(INSTRUCTIONS TO FOLLOW)
Extend the passage on chromatic orientation flows and 3-D shape perception, starting right after its final sentence.
SELECTED PASSAGE section start
The main conclusion of this study is that purely chromatic orientation flows can provide sufficient information for observers to accurately perceive 3-D shape from texture variations. The second conclusion of this study is that the neurons that extract chromatic orientation flows are sensitive to both chromaticity and luminance. The individual outputs of such neurons cannot distinguish between a chromatic stimulus and an achromatic stimulus. Consequently, the results of this study raise four interesting questions to which present knowledge provides only partial, but suggestive, answers:

(1) What are the functions served by neurons most sensitive to combinations of chromaticity and luminance as opposed to those served by neurons that prefer pure chromatic or luminance stimulation? By transforming cone outputs into L + M, L − M, and L + M − S signals, ganglion cells act as minimally correlated linear projectors providing efficient coverage of 3-D cone space and good information transmission (Buchsbaum & Goldstein, 1979; Zaidi, 1997). In addition, separation of signals does have some utility, even if there are hardly any purely chromatic or luminance variations in the real world. In evolution there was a real advantage in finding reddish/yellowish fruit against green foliage (Regan et al., 1998; Parraga et al., 2002) without being distracted by the luminance and yellowish–bluish spatial noise caused by leaves varying in angles to the sun [sunlight is brighter and yellower than skylight (Taylor & Kerr, 1941)]. Moreover, boundaries between materials have both chromatic and luminance components, but shadows and shading create mainly luminance variations in the retinal image, though there will also be a yellowish–bluish component (Taylor & Kerr, 1941). It has been claimed that the visual system uses chromatic variations as cues to variations in surface reflectance, so that only those luminance variations that are un-correlated with chromatic variations are used for shape-from-shading or shadow identification (Kingdom, 2003; Kingdom et al., 2004).

Striate cortex has orders of magnitude more neurons than there are ganglion cells, so questions of efficiency have less to do with encoding and transmission, and more to do with decoding and representation. To understand why the preferred directions of neurons are distributed widely over 3-D color space (Lennie et al., 1990; Johnson et al., 2004), we consider an analogy with orientation processing. Any possible orientation in the retinal image could be computed from the vector sum of the outputs of just two classes of linear orientation projectors with orthogonal receptive fields. However, the vector sum gives just one orientation, whereas there are a number of visual percepts that require the extraction of multiple orientations per retinotopic location. This can only be done by processing the ouputs of neurons with preferred responses distributed over the complete range of orientations. For example, observers can see multiple orientations at the same retinotopic location. Such stimuli evoke multiple peaks in the population response of a hyper-column of cells tuned to the complete range of orientations (Hubel & Wiesel, 1962, 1968; Ohki et al., 2005). At the least, the percept requires neural circuits that detect distinct peaks, and it is even possible that the overall shape of the population response has to be used (Treue et al., 2000). Similarly, textures can be segmented on the basis of orientation information, for example, the six-component pattern in Fig. 1b from the eight-component pattern in Fig. 1d. The first pattern will evoke six peaks in the population response of each hyper-column, whereas the second will evoke eight. Since these patterns differ only in orientation composition, they can only be differentiated by comparing the two population responses. Further, multiple surface curvatures can be seen simultaneously at the same retinal region when they are defined by distinct orientation flows (Li & Zaidi, 2004). Two higher-level cells responding simultaneously to the presence of distinct orientation flows thus also need distinct orientation signals from the same retinotopic locations.
SELECTED PASSAGE section end
DATA FOR REVIEW section start
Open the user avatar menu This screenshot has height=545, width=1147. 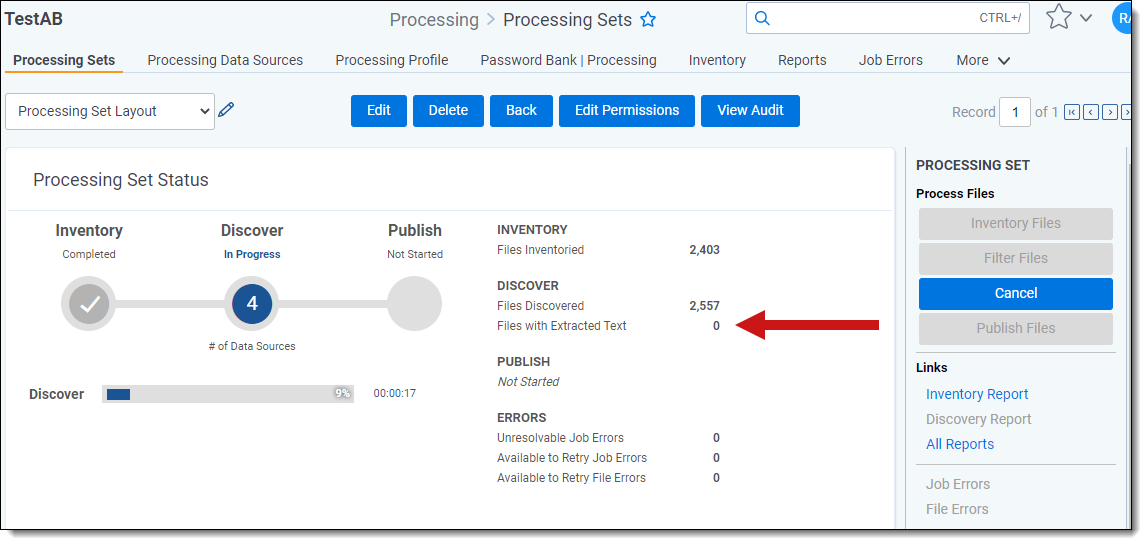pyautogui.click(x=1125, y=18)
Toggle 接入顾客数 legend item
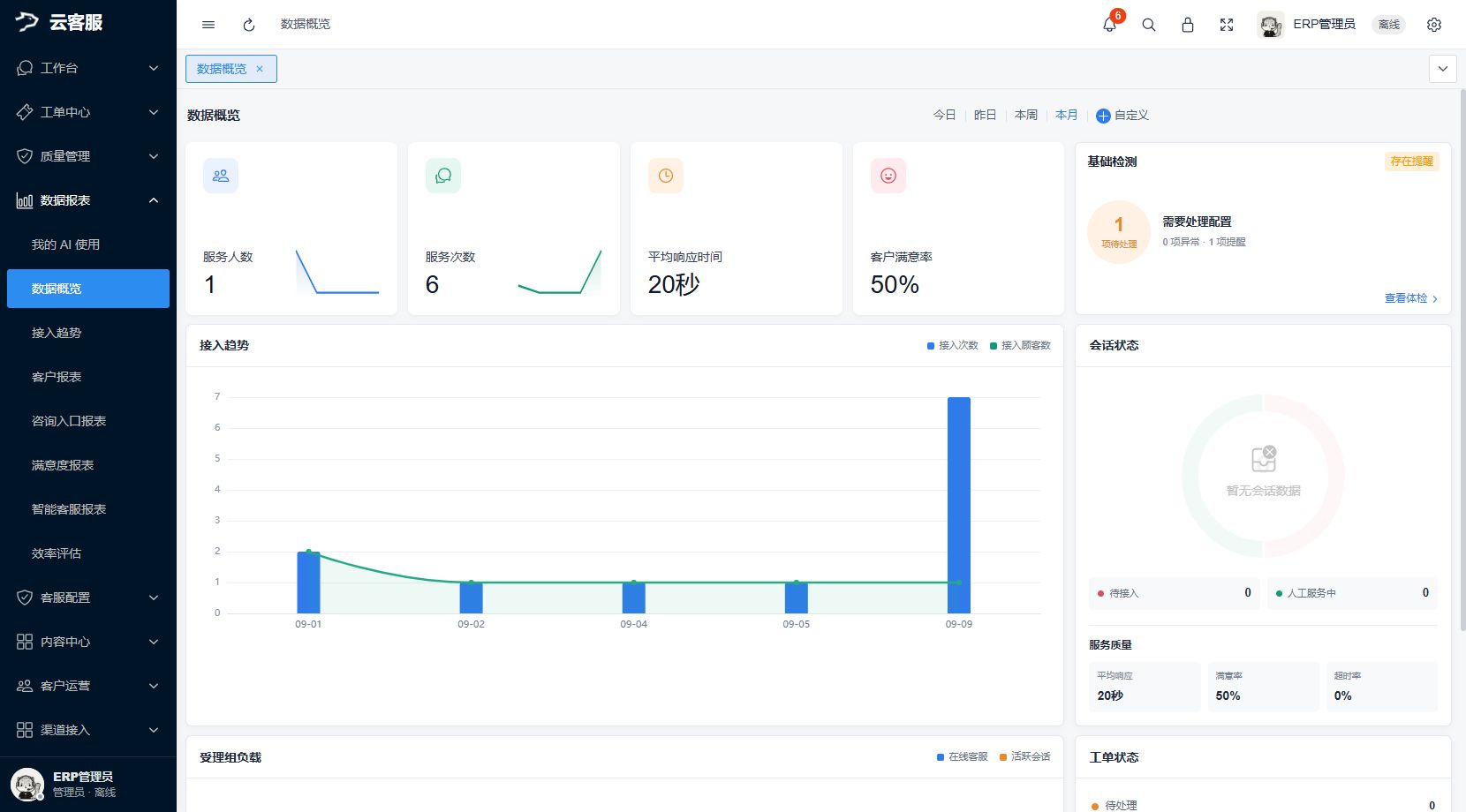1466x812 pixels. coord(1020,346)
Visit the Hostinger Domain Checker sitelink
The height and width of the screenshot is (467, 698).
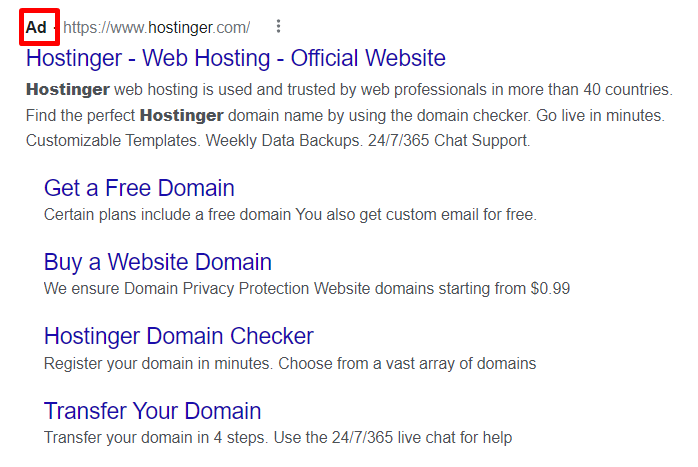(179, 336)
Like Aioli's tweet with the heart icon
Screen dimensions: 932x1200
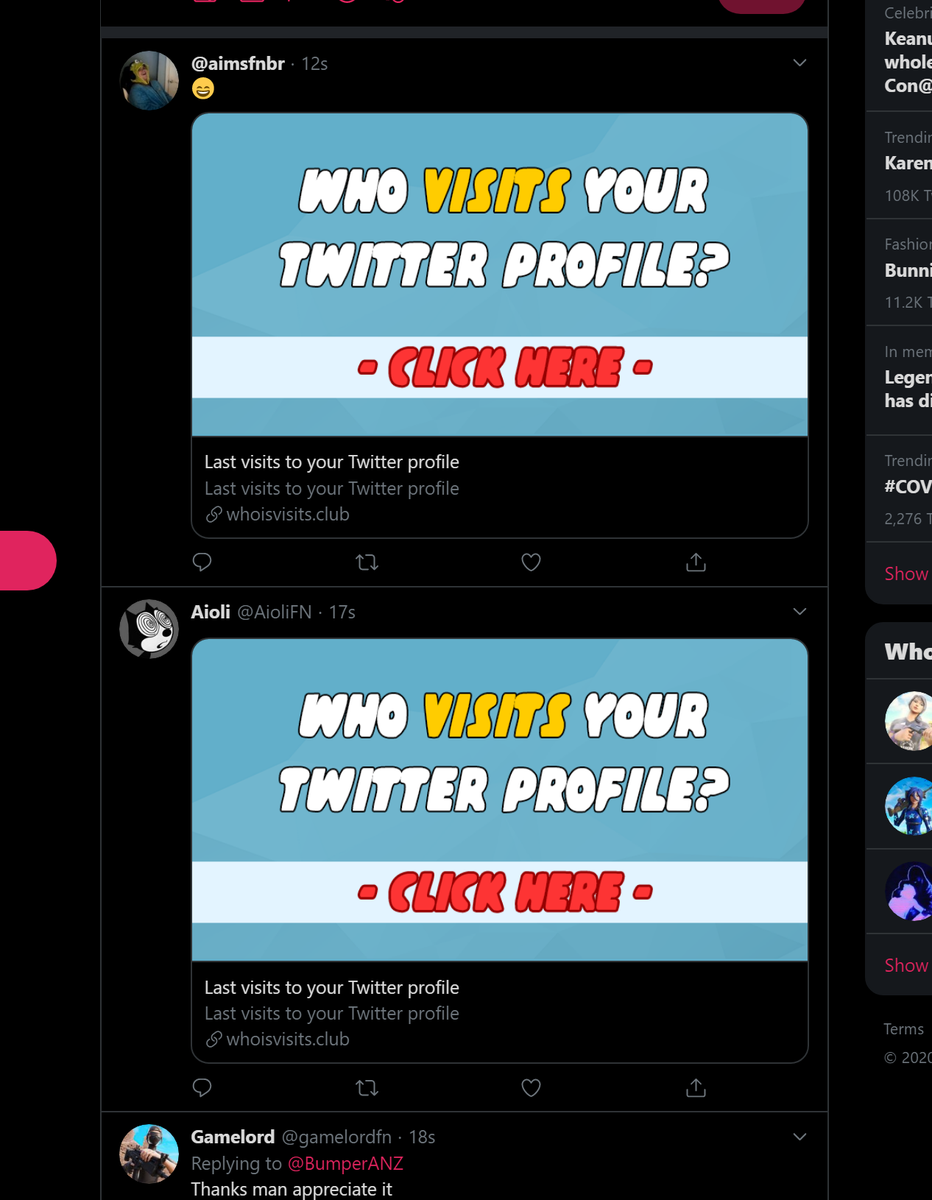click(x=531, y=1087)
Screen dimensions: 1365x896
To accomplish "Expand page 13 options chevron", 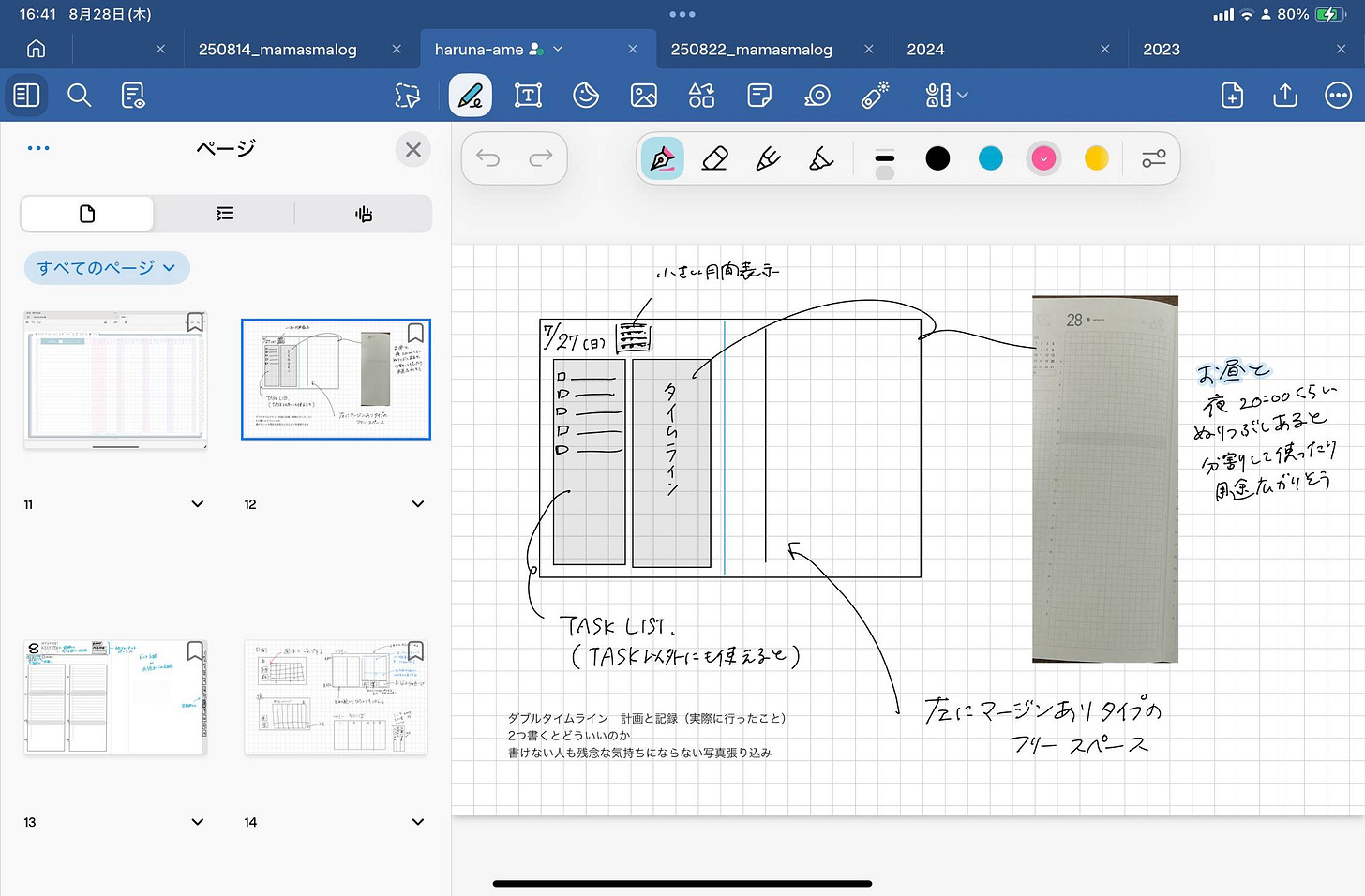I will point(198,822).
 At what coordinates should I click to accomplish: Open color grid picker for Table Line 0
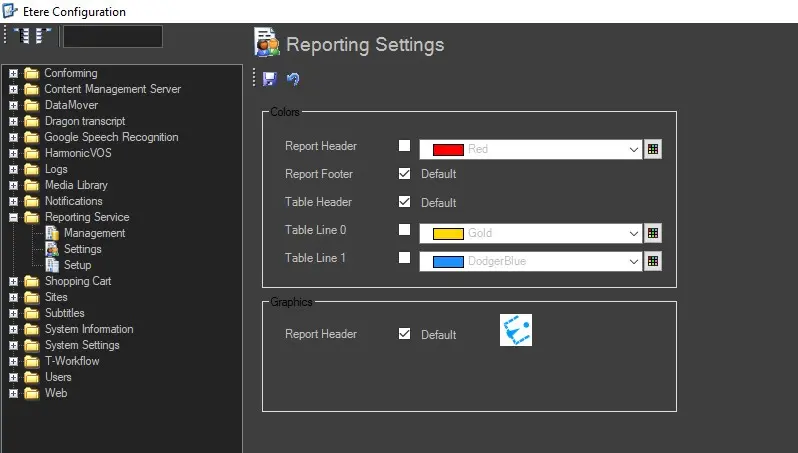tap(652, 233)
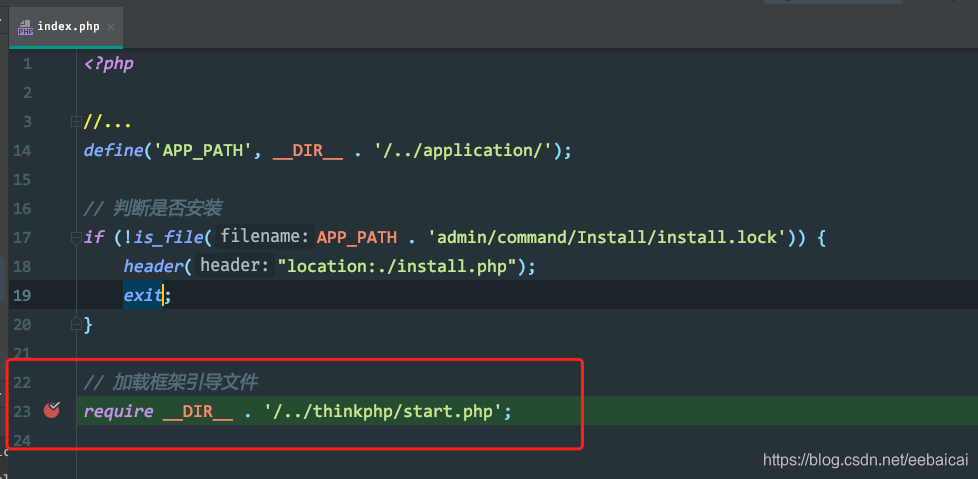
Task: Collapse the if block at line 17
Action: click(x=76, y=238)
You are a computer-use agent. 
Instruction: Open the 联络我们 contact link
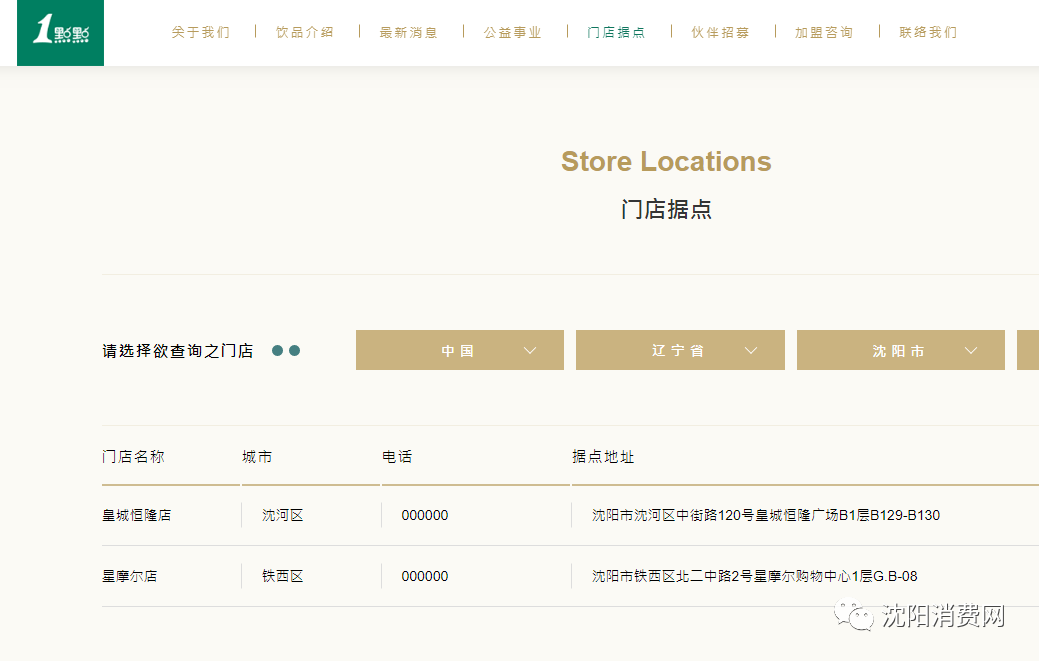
DATA FOR REVIEW section end
(RESPONSE BOX)
There are also several reasons why it is useful to have cortical cells tuned to the complete range of directions in 3-D cone space, despite the fact that no new local color information can be added to that provided by lateral geniculate nucleus (LGN) cells. First, analyses of natural scenes reveal a preponderance of combined chromatic and luminance edges (Caywood et al., 2004). In general, cells tuned to pure chromatic or pure luminance stimulation will not give vigorous responses to oriented edges, so orientation flow extraction will be deficient unless there are cells tuned preferentially to intermediate color directions. Second, the stimuli that evoke vigorous neural responses increase in complexity as signals proceed through areas of the visual cortex (Kobatake & Tanaka, 1994; Op de Beeck et al., 2001; Brincat & Connor, 2004). As a consequence, cortical processing progressively reduces the number of neurons whose outputs are sufficient to decode what is being seen. For this purpose, the efficiency of schemes for tiling input space (e.g. orientation or color space) by receptive fields covering discrete volumes of the space depends partially on what statistics of the population response are used as the output. For example, the density of receptive fields should be proportional to the input probability distribution function in every unit volume of input space if the peak of the population response is the effective statistic (Linsker, 1989). In chromatic + luminance space, this scheme would require that a majority of neurons be preferentially tuned to mixtures of chromaticity and luminance variations.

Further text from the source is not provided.